The six-foot-four, 240-pound Miocic (8-0) absorbed a couple of punches from the six-foot-five, 241-pound De Fries (8-1 with one no contest) before driving him backwards and knocking him down with a right.
Featherweight Jonathan Brookins, winner of Season 12 of “The Ultimate Fighter,” stopped Vagner Rocha at 1:32 of the first round.
Rocha (7-3) ended up underneath Brookings (14-4) after a failed takedown attempt and Brookings knocked him cold with a couple of punches from above. Rocha was making his debut at 145 pounds.

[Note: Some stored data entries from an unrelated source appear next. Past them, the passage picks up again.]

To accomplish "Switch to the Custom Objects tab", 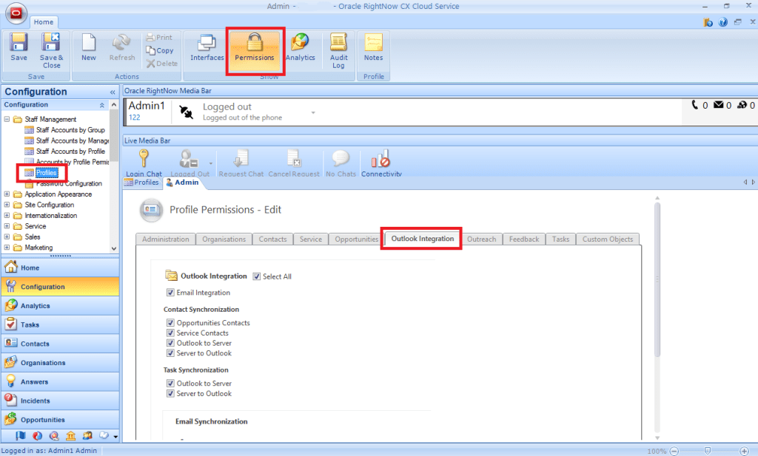I will tap(607, 239).
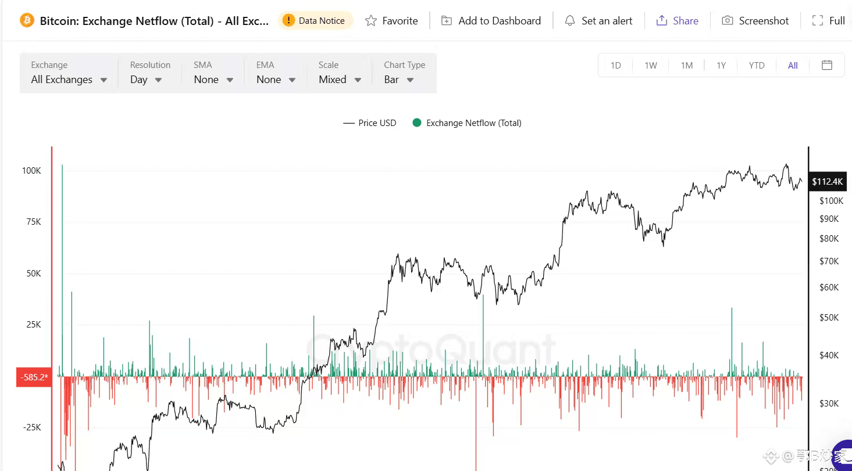Select the 1D time range
852x471 pixels.
pos(615,66)
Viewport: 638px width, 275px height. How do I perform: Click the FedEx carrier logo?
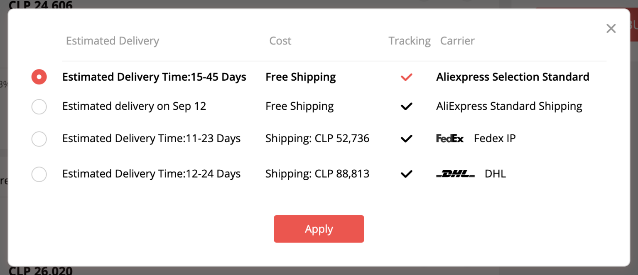tap(450, 139)
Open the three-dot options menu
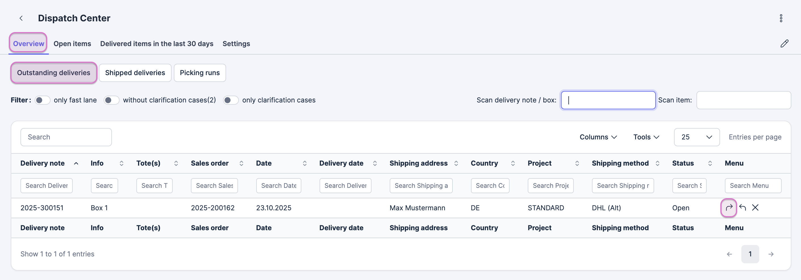This screenshot has width=801, height=280. (781, 18)
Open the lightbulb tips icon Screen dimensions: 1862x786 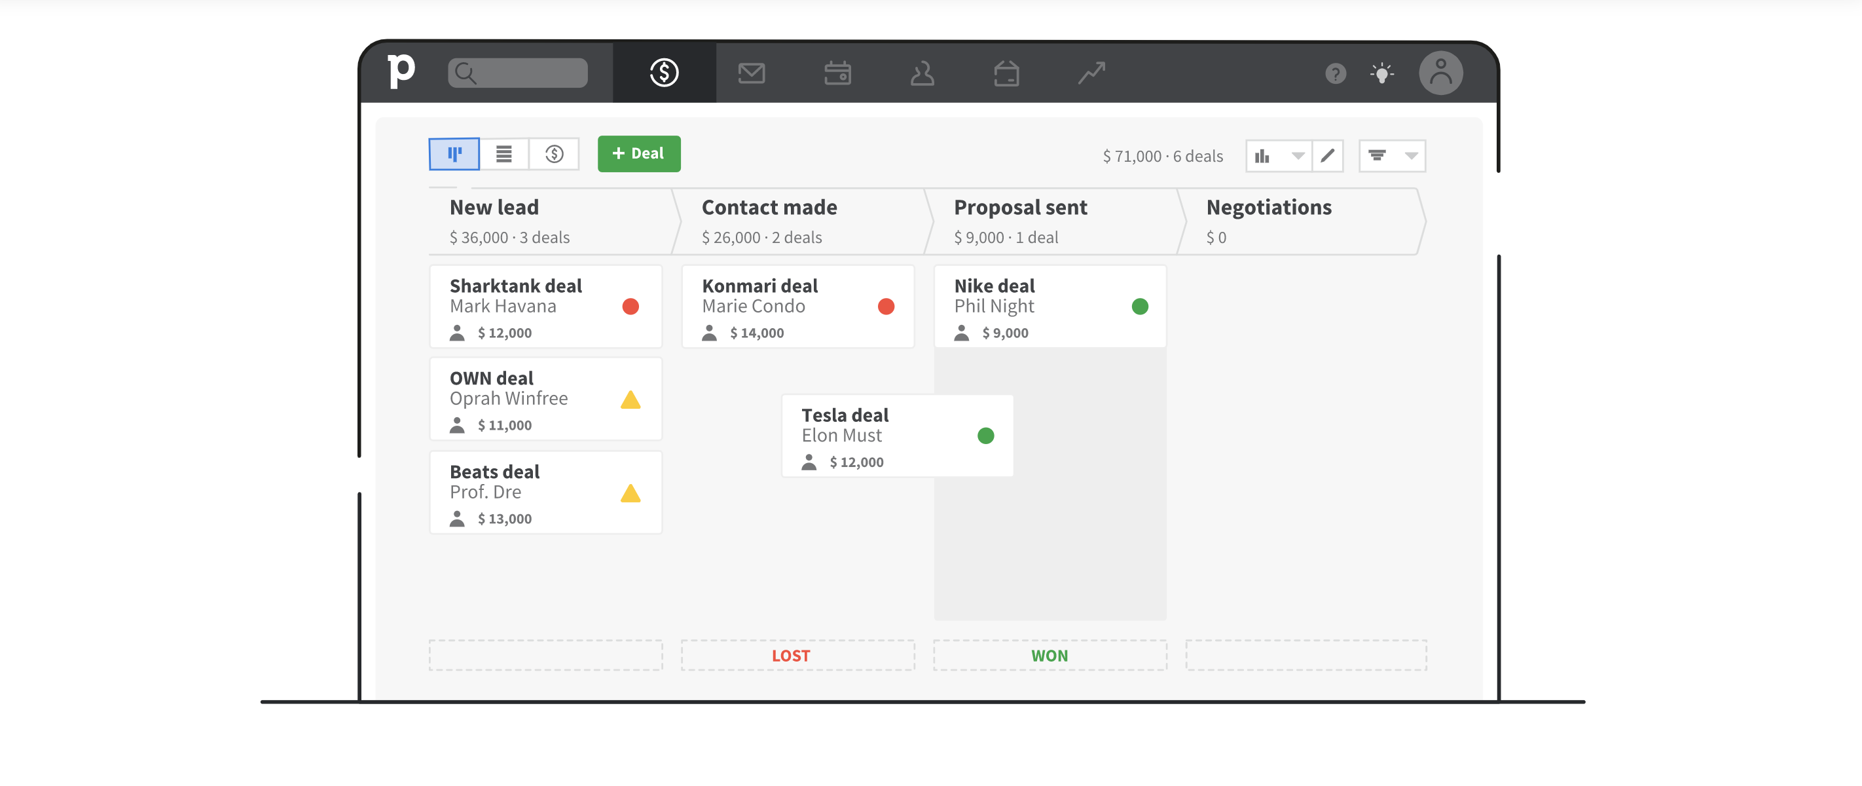pyautogui.click(x=1381, y=73)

Lightweight Tim (The Dirty Bird) Means used his advantage in height and reach to win a convincing 30-27, 30-26, 30-26 decision over Australian-based Brazilian Bernardo (Trekko) Magalhaes in a battle of UFC newcomers. Means (17-3-1) bloodied up Magalhaes (11-2) and put him down twice with body shots.
In another meeting of UFC debutantes, lightweight Justin (J-Bomb) Salas (10-3) used his wrestling as the fight wore on to subdue Finland's Anton Kuivanen (16-5) and win a 30-27, 30-27, 29-28 decision.
Sean (The Destroyer) Loeffler's fight against middleweight Buddy Roberts was called off due to an ankle injury to Loeffler.